------ Given records

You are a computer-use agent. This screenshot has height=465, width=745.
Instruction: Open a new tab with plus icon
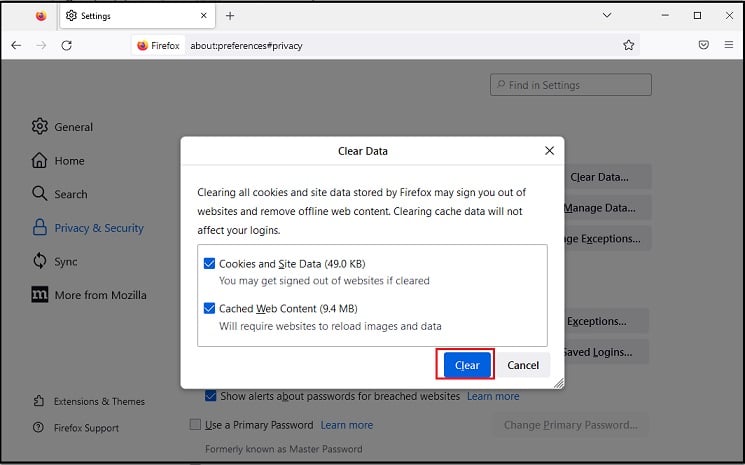click(x=230, y=16)
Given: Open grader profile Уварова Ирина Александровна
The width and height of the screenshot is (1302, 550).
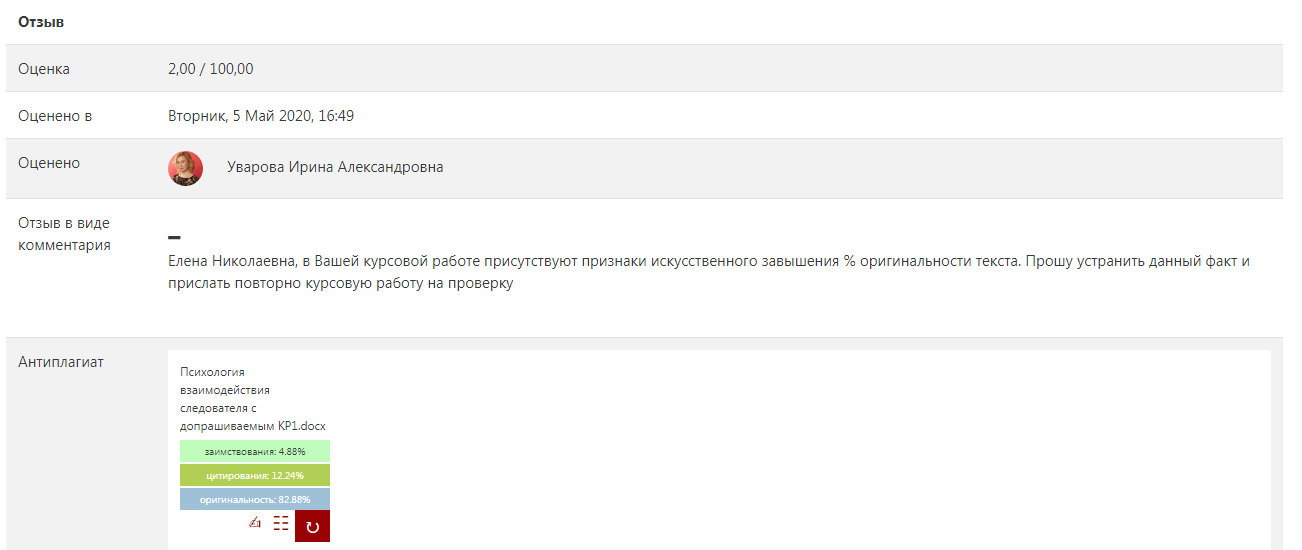Looking at the screenshot, I should pos(335,168).
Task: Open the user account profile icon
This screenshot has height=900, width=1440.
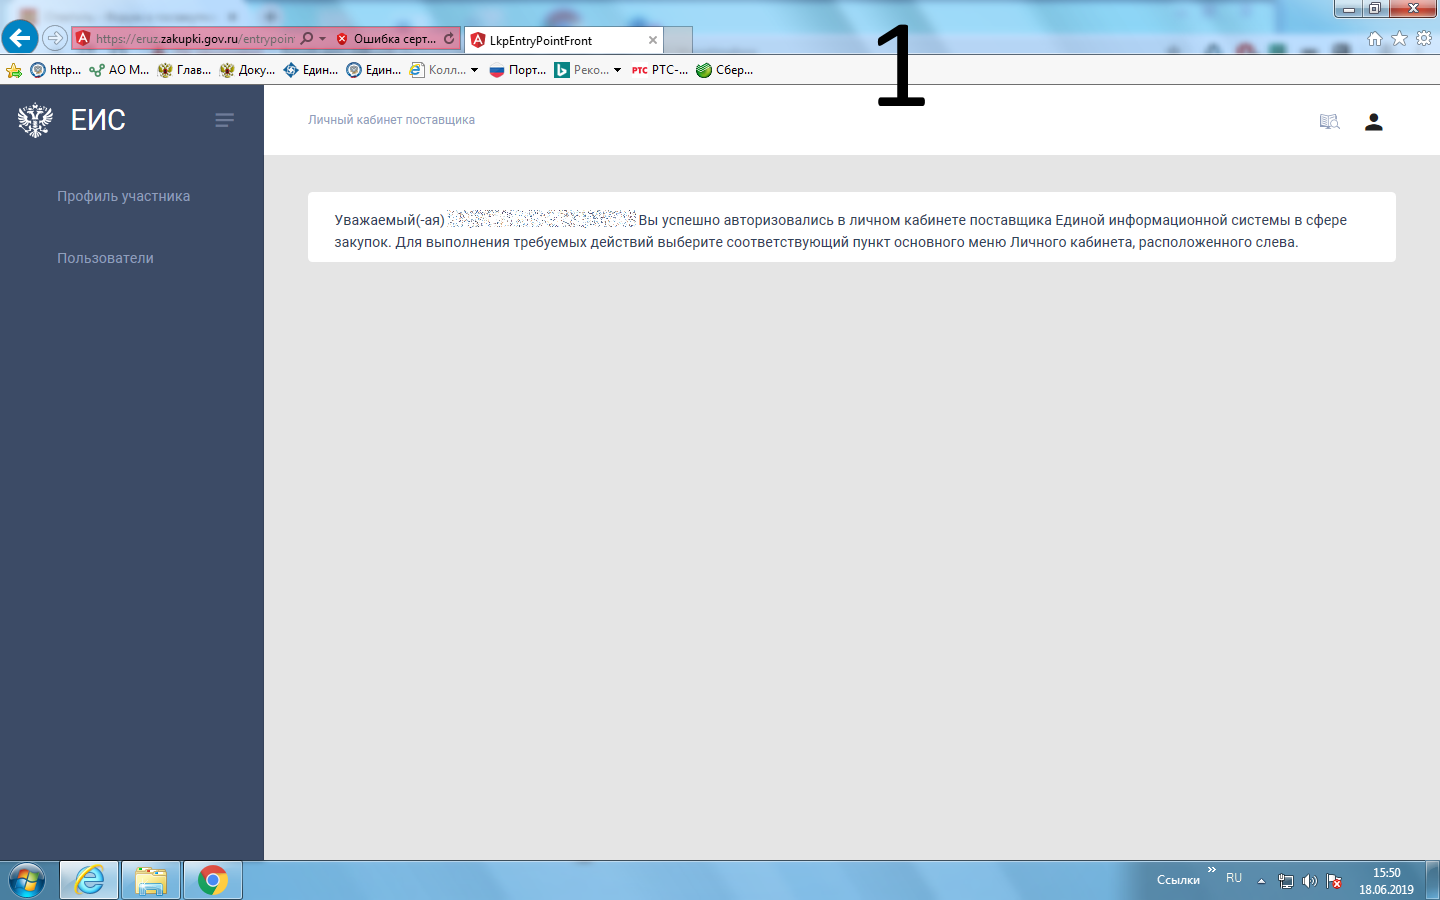Action: (1373, 122)
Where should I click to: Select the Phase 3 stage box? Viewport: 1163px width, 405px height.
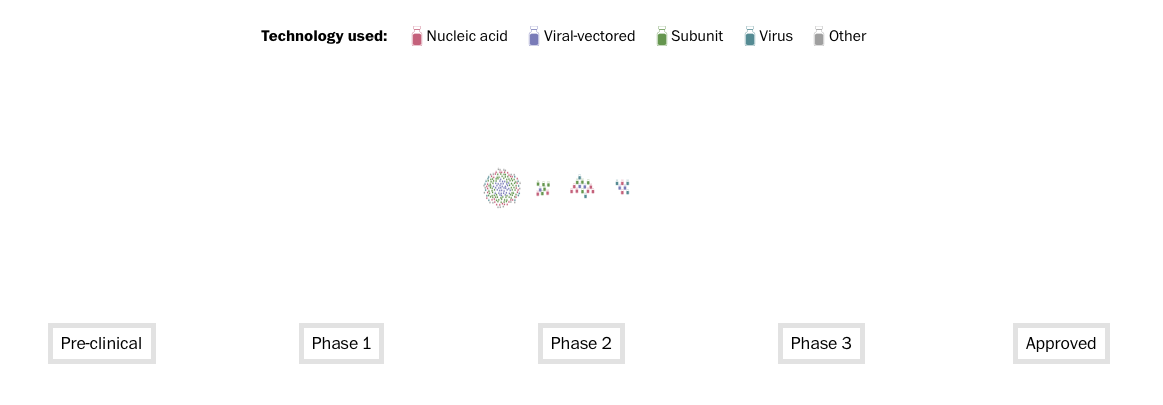coord(821,344)
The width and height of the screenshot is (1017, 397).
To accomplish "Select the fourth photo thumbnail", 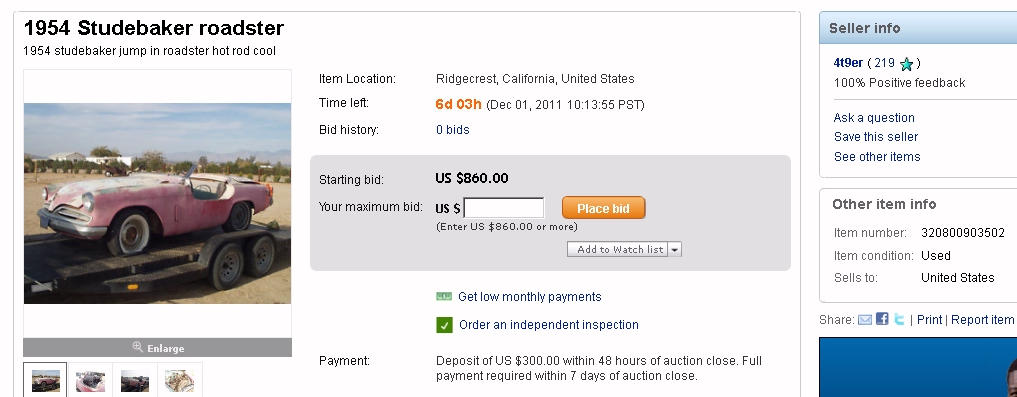I will [x=180, y=380].
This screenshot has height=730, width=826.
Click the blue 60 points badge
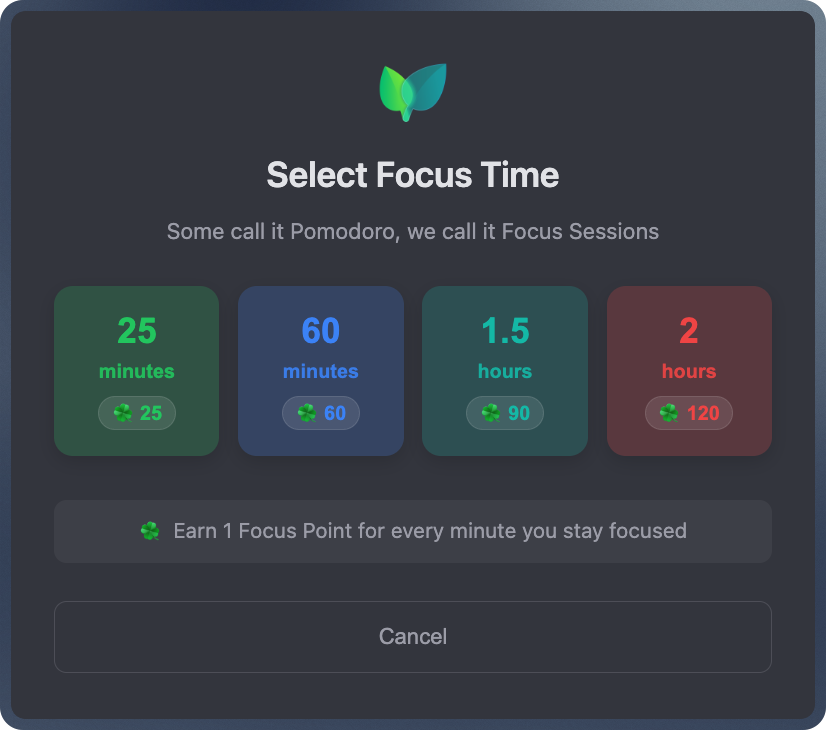pyautogui.click(x=321, y=413)
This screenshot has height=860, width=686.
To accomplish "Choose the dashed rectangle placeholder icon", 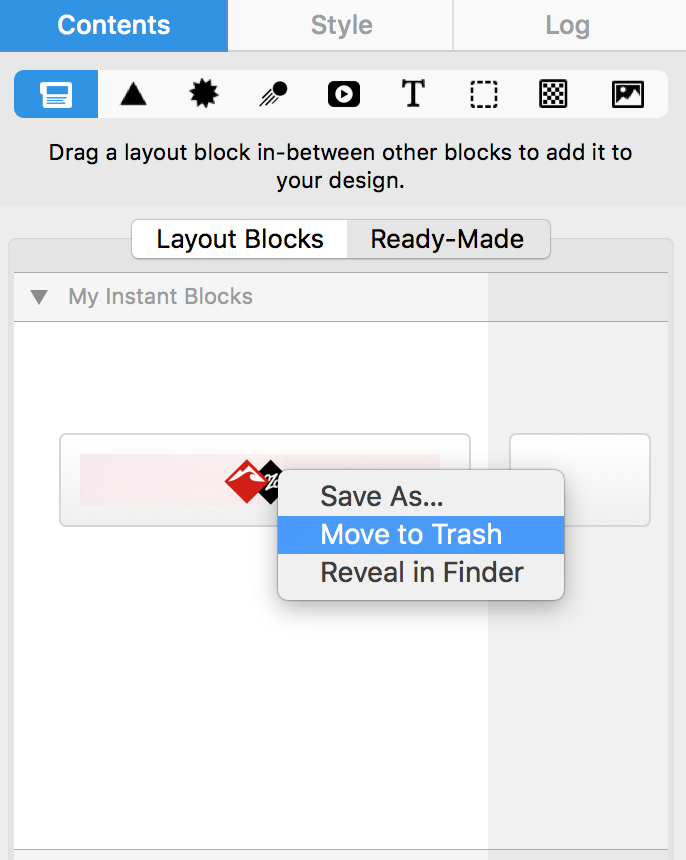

------------

• Description of the task: Once the line containing "Click the blue 60 points badge" is found, write out exactly that line and each line after it through the end of the entries, omitting pictures.

• Output for this task:
Click the blue 60 points badge
pyautogui.click(x=321, y=413)
This screenshot has height=860, width=686.
To accomplish "Choose the dashed rectangle placeholder icon", 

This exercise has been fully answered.